Health care providers and parents seek to make decisions that are in the child’s best interest. This standard is subjective and based on personal values and morals. As a result, ethical concerns may arise when providers and parents disagree about what kind of care is best for a child.

Consent vs. assent

Consent is the process of getting permission or refusal from patients or research participants. Consent requires patients to have autonomy, meaning they have the ability to understand risks and benefits and the legal authority to make decisions. In most cases, children can’t give consent until age 18.

However, many children do have the ability to understand and make decisions.

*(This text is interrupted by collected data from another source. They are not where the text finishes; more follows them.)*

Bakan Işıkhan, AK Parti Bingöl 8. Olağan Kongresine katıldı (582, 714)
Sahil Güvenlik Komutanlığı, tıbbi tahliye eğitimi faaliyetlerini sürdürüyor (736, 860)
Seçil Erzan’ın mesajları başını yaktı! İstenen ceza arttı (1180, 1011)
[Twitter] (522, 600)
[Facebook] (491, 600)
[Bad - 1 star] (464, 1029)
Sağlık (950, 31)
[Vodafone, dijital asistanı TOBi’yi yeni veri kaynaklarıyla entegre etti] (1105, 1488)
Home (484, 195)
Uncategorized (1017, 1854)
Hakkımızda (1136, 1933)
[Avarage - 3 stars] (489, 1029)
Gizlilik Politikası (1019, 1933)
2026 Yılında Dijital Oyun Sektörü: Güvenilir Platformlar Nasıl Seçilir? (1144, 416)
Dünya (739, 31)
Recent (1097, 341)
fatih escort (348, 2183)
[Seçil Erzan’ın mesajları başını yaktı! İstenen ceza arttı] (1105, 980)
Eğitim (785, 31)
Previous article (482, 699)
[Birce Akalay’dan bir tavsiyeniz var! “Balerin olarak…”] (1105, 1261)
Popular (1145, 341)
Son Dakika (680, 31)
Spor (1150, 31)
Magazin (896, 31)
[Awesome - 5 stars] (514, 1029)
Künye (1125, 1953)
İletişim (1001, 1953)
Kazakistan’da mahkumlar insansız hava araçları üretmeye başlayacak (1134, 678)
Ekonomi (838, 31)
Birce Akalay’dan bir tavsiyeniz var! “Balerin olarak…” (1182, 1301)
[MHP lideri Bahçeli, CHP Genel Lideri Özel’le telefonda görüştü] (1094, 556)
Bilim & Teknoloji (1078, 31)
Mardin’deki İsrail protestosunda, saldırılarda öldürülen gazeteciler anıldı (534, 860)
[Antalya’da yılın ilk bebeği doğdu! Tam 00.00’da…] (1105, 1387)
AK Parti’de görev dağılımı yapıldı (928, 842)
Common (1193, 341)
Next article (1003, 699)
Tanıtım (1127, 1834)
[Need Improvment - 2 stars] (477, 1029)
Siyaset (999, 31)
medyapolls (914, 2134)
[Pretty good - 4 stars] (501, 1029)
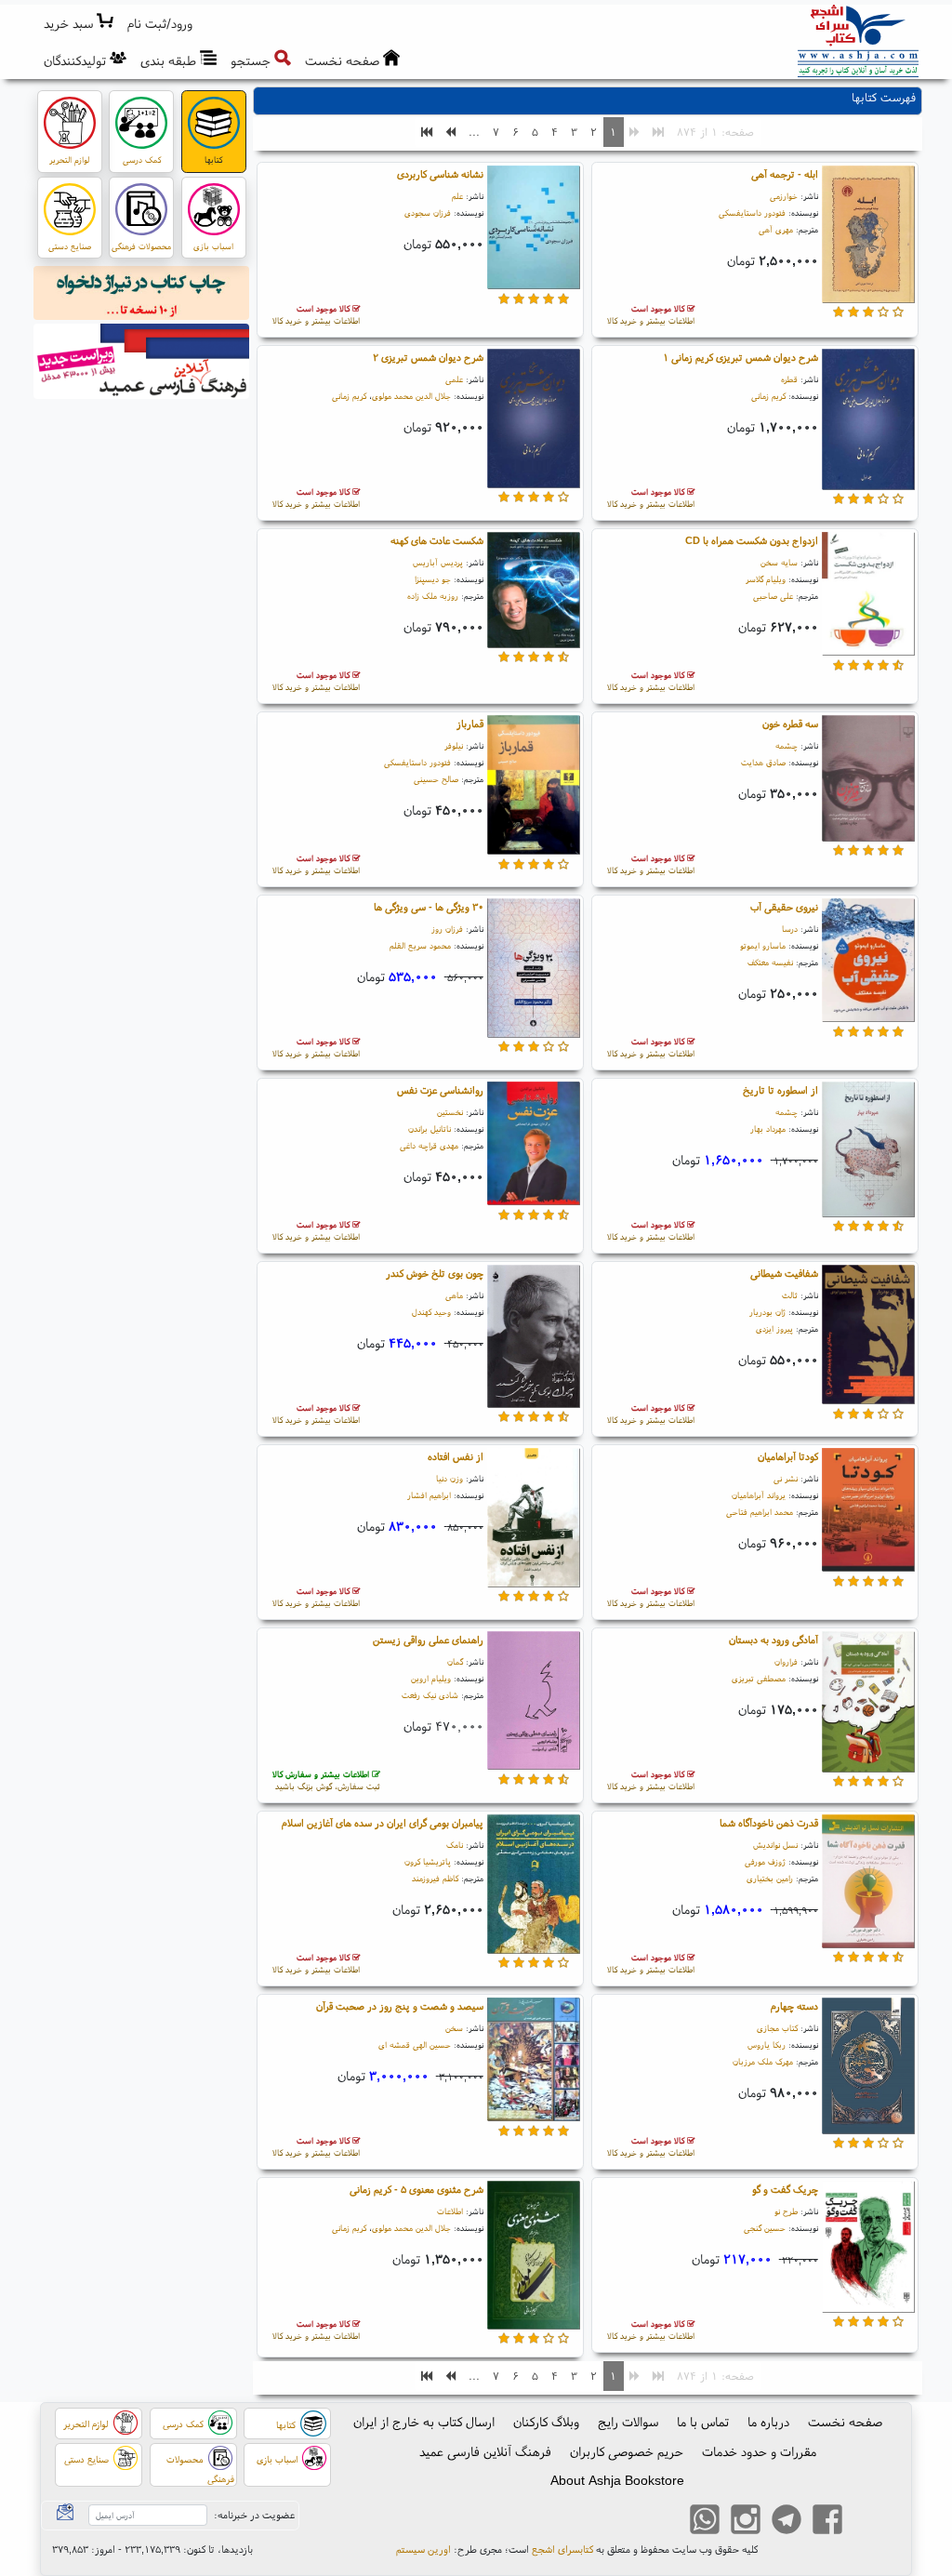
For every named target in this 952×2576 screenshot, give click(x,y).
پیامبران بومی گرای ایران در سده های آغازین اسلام (382, 1822)
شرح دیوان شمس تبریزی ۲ (428, 357)
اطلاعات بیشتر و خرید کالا (650, 314)
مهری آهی (776, 229)
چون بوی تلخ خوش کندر (434, 1273)
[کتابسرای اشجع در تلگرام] (786, 2521)
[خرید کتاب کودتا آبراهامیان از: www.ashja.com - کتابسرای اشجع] (868, 1513)
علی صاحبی (773, 596)
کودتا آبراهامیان (788, 1456)
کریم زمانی (768, 396)
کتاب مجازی (777, 2028)
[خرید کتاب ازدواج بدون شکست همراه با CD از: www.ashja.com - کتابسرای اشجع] (868, 597)
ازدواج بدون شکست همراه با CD (751, 540)
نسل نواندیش (775, 1845)
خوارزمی (784, 196)
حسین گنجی (765, 2228)
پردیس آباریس (438, 562)
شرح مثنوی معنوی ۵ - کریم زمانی (416, 2189)
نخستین (450, 1112)
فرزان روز (447, 929)
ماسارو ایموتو (763, 945)
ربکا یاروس (766, 2044)
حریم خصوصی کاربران (626, 2451)
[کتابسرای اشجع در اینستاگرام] (745, 2521)
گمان (455, 1661)
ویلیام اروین (431, 1678)
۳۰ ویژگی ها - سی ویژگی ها (428, 906)
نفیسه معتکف (770, 962)
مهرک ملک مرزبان (763, 2061)
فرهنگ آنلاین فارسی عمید (485, 2451)
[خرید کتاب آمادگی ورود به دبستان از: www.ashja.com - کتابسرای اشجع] (868, 1704)
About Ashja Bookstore (617, 2480)
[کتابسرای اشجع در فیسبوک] (827, 2521)
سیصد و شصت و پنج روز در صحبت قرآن (399, 2005)
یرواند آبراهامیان (759, 1495)
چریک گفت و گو (785, 2189)
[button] (160, 23)
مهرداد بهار (768, 1128)
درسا (790, 929)
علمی (454, 379)
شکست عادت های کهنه (436, 540)
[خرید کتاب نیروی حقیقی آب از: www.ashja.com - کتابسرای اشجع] (868, 963)
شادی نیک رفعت (430, 1695)
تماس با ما (703, 2421)
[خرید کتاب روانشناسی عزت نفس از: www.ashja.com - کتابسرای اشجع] (533, 1146)
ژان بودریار (767, 1312)
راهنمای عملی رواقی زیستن (428, 1639)
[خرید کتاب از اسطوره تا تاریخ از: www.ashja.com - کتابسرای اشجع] (868, 1152)
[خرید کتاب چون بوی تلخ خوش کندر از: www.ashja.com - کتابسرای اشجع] (533, 1339)
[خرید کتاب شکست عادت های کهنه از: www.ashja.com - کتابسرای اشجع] (533, 592)
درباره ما (768, 2421)
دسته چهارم (794, 2005)
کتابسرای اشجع (562, 2549)
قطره (789, 379)
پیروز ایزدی (774, 1328)
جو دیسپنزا (433, 579)
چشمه (786, 745)
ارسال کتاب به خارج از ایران (424, 2421)
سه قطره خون (790, 723)
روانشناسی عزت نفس (440, 1089)
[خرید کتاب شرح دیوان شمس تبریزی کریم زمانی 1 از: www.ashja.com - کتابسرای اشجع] (868, 422)
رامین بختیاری (770, 1878)
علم (457, 196)
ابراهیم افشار (429, 1495)
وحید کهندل (431, 1312)
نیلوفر (453, 745)
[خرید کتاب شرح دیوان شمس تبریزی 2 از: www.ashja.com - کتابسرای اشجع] (533, 421)
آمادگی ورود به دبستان (773, 1639)
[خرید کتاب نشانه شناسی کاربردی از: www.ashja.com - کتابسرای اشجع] (533, 230)
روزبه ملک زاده (432, 596)
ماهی (454, 1295)
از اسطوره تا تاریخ (780, 1089)
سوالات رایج (628, 2421)
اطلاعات (450, 2211)
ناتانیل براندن (429, 1128)
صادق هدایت (763, 762)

In these cases, providers or researchers ask children for their assent – their agreement. To provide meaningful assent, children should receive adequate information and have the chance to have their questions answered in a way that they can understand.

This process protects children's rights to voice their preferences and respects them as individuals. But ethical questions may arise when providers aren’t sure whether to include a child and ask for assent, or when children and their parents disagree.

Adolescent decision-making

Adolescents are a unique population. They are more mature than children, but their cognitive and emotional skills are still developing.

Health care providers consider many factors when evaluating the decision-making of adolescents. In addition, some states allow minors to make their own health care decisions. Our team can guide providers through these concerns and the related laws when caring for adolescents.